What to produce: Search the records that follow and extract every line containing the string "will".

Top of Exercise inputs

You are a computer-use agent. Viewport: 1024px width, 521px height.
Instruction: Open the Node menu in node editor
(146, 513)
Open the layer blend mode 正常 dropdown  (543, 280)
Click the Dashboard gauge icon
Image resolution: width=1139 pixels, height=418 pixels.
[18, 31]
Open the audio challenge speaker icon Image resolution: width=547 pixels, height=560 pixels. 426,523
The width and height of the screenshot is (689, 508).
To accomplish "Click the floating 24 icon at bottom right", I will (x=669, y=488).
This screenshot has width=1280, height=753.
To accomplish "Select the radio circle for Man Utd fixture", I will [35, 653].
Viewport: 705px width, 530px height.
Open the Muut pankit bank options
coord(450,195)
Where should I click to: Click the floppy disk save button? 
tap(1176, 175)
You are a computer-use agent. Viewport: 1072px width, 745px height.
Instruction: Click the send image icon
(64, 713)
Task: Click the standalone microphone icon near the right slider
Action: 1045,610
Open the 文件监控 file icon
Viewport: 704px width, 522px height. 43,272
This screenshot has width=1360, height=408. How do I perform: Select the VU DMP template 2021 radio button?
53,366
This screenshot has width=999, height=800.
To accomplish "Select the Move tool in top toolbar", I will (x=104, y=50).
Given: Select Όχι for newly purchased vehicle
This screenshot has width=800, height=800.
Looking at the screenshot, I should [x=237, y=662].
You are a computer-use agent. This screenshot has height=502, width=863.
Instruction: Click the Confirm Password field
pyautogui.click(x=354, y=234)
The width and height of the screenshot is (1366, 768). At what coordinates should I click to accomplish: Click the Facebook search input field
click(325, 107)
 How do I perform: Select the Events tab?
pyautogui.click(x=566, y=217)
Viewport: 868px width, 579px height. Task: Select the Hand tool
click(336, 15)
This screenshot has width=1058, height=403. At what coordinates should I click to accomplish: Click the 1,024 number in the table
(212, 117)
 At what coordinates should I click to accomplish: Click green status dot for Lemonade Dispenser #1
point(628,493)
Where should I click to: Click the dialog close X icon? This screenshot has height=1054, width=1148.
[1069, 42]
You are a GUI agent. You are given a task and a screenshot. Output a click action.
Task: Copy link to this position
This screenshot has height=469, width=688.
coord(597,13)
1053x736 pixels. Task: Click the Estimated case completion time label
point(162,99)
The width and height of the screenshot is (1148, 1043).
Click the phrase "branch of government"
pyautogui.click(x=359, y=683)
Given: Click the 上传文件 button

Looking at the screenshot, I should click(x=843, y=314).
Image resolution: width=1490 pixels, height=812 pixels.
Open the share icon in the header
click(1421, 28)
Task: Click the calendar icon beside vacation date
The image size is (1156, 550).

Bottom of Exercise inputs

Your solution:
To accomplish "Click the floating 24 icon at bottom right", I will (x=669, y=488).
To accomplish "Select the radio circle for Man Utd fixture", I will [35, 653].
To accomplish "Select the Move tool in top toolbar", I will (x=104, y=50).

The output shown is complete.